Es riecht nach Sägemehl, man hört Sägen kreischen, Bohrer surren. Es werden Bretter geschleppt, Schrauben gedreht, Isolierungen montiert, Wände bemalt. "Eine super Sache", freute sich Frank Loreth, der Verwaltungsleiter des Heims, über die Initiative der Wirtschaftsjunioren: "Wir hätten alleine weder die Mittel noch die Leute dazu!" Die Vereinigung von jungen Unternehmern und Führungskräften in Betrieben der Industrie- und Handelskammer hat schon 2014 einen Wohnbereich des Heimes renoviert.
"Ärmel hochkrempeln"
Regelmäßig - mal in Ludwigshafen, mal in Mannheim - machen die Wirtschaftsjunioren solche Projekte. "Grundgedanke ist es, die Ärmel hoch zu krempeln und dort in der Metropolregion anzupacken, wo es benötigt und gut investiert ist", beschreibt Hannah Knoth von den Wirtschaftsjunioren das Konzept des "Sozialtags". Federführend ist der Arbeitskreis "Kritisches Engagement in der Politik", aber es beteiligen sich alle Mitglieder.

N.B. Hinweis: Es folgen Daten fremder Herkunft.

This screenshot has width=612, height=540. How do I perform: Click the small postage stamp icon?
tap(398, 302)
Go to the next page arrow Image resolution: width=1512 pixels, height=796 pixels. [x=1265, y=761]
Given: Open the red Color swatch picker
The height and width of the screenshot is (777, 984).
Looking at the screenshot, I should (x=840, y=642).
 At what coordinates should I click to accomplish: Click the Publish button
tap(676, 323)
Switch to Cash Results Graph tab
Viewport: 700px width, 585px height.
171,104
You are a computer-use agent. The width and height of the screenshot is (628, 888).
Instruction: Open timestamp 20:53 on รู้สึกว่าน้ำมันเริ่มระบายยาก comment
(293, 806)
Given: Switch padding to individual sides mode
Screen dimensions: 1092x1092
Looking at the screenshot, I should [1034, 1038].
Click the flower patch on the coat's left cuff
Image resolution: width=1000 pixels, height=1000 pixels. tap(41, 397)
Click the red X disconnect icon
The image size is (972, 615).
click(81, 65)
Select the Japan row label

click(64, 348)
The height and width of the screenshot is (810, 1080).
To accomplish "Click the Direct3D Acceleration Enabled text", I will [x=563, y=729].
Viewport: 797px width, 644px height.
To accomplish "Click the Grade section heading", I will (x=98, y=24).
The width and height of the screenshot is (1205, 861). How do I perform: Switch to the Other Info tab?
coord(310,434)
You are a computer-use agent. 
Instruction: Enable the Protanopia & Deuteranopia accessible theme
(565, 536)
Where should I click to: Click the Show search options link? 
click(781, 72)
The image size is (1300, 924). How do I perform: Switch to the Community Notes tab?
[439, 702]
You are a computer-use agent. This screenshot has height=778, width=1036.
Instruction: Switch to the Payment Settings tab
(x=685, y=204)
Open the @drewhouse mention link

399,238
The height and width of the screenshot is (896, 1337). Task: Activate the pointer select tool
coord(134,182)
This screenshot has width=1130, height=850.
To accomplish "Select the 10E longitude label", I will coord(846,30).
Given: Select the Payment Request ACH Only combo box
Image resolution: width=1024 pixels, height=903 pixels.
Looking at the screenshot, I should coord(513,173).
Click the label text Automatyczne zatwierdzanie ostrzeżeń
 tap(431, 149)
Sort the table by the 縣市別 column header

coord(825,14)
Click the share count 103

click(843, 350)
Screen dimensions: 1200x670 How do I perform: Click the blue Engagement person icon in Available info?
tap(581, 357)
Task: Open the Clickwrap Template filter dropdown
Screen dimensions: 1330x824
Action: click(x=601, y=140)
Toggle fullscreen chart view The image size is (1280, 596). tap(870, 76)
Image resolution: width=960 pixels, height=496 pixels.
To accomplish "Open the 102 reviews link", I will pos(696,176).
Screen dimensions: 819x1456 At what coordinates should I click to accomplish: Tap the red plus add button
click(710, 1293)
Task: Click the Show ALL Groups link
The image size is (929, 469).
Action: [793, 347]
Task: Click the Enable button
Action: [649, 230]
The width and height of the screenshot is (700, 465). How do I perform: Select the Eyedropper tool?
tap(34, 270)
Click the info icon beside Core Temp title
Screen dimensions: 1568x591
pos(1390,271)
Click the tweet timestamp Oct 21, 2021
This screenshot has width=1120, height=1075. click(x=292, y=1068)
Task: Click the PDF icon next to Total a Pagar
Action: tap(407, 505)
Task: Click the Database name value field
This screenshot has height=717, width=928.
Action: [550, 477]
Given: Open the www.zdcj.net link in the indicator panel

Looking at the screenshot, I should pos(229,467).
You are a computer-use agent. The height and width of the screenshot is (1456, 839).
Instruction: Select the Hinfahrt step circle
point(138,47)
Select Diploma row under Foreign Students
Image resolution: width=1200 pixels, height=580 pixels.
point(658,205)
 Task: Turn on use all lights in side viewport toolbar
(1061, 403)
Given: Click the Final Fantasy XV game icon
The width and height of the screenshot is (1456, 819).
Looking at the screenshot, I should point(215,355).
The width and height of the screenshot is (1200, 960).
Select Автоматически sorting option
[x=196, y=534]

Nun äußerte das Kinderheim einen besonderen Wunsch: Band- und Proberäume. "Wir haben derzeit zwei Bands, bald schon vier, und machen auch immer wieder Einzel-Instrumentalunterricht", so Musiklehrer Zacharias Zschenderlein. Von sieben bis 19 Jahre alt seien etwa die Jungs und Mädchen, die Schlagzeug üben - dafür brauche er aber einen einigermaßen schalldichten Raum.
Doch mit Alexander Hofer haben die Wirtschaftsjunioren auch einen Architekten in ihren Reihen. Der sorgte für das Konzept, übernahm die technische Leitung. Immerhin ging es darum, an einem Tag drei Kellerräume zu Probe-, Regie- und Lagerräume umzubauen, einschließlich der nötigen Schallisolierung, Tontechnik und Kabel. Das reichte von neuen Fußleisten und Fußbodenbelag über Holzverkleidungen, der Installation von Beleuchtung bis zu schallschluckenden Schaumstoffkörpern.
"Ich finde es ein schönes, ein sinnvolles Projekt - und es macht Spaß", Viktoria Bechtgold, die sonst bei einem großen Energieversorger am Schreibtisch sitzt. "Gerade Kinder sind doch ein wichtiges Thema, da helfe ich gerne", betonte Berit Moßbrugger. "Wir übernehmen hier als junge Wirtschaft soziale Verantwortung", begründet Jan Kleinehr sein Engagement.
"Dafür lassen sich die Mitglieder immer wieder gerne motivieren, auch an einem Samstag mit gutem Wetter", sagte Oliver Brix, der Vorsitzende der Wirtschaftsjunioren Mannheim/Ludwigshafen. "Verantwortung übernehmen, sich gesellschaftlich engagieren" - das sei neben der Vernetzung und der Weiterbildung für viele Mitglieder der Hauptgrund, sich bei den Wirtschaftsjunioren zu engagieren: "Hier können wir es praktisch beweisen", so Brix.
Kinderheim St. Josef
- Das Kinder- und Jugendheim St. Josef wurde bereits 1851 gegründet und ist damit die älteste noch bestehende Sozialeinrichtung in Mannheim.
- Träger ist seitdem ununterbrochen die katholische Kirche.
- Dazu gibt es die Außenstelle St. Agnes nur für Mädchen und ein "Kindernest", beides in der Neckarstadt.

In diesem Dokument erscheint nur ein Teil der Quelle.